Dinamarie Tsoukalas
According to Duff Brenna, “All literature shows us the power of emotion; it is emotion, not reason that motivates characters in literature.” In other words Brenna is saying that characters are affected by their feelings, which could be anything from happiness, fear, love, or anger. He is also saying that characters are not affected by their rationales or explanations. This is shown to be true in Night written by Elie Wiesel, and To Kill a Mockingbird by Harper Lee. Setting and imagery are used in these two novels to depict the main characters’ emotions. These characters are also emotionally affected by the common themes in the novels: inequality and injustice.
Elie Wiesel used setting to bring out the depressed state that the entire Jewish race is in during the novel. One setting that depicted how emotions affected Elie is when he was on the train to the concentration camps. Wiesel depicted these trains as horrific and disgusting. Fear for death and what will happen next caused Elie to remain strong and protect his ill father from other people on the train. The next setting was Auschwitz where Wiesel uses imagery to show how unsettled Elie was; he looks back and sees thousands of people marching behind and along dead bodies after dead bodies. Elie continues to march, not because he understood why this was being done to him and other Jews, but because he was angry at the injustice he suffered. Elie even started to deny his faith, something that he believed in so dearly, because he was distraught at the fact that his family and friends were taken from him.

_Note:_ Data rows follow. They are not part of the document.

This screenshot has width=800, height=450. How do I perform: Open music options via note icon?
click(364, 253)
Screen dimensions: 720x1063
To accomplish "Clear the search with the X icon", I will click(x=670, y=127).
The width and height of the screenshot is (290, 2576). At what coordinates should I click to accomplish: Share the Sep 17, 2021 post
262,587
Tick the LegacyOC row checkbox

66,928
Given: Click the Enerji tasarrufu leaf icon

Harper Lee chose the setting of Maycomb, a racist town in the 1930’s, to depict the emotion of not only Atticus, but of the whole town of Maycomb. Atticus defended a black man because he was driven by his emotional belief that everyone should have the same privilege of receiving a fair trial no matter what skin color. He was not rationalizing the outcomes of his decision because after he accepted the position his town looked down upon him and his family; since he was very emotional about keeping justice he overcomes the discrimination. Lee also used imagery with Boo Radley’s house. He depicted his house as a “haunted mansion” and a horrible place to even go near. The town didn’t go near his house because the town was emotionally afraid of difference. They were unhappy with change which led them to be judgmental and neglect anyone that showed a slight difference, unlike Atticus.
Both novels shared the same themes, which are the existence of inequality and injustice. It is this existence of inequality that forced Atticus to be a lawyer for Tom Robinson and Elie to continue fighting to survive in the concentration camps. Both of them were faced with discrimination because of their beliefs, but they remained strong and exceeded everything that was put in front of them. Social discrimination, religious discrimination, and even a father’s death didn’t stop both of these characters to stand up for what was right.
The two novels, To Kill a Mockingbird by Harper Lee and Night by Elie Wiesel both prove the quote by Duff Brenna. Both novels showed that emotion is what drives a character to perform the actions he or she makes. The main emotion that was prevalent throughout the two novels was fear of the unknown. The two novels also showed how not only are individual choices affected by emotion, but society and political choices are affected by emotion too.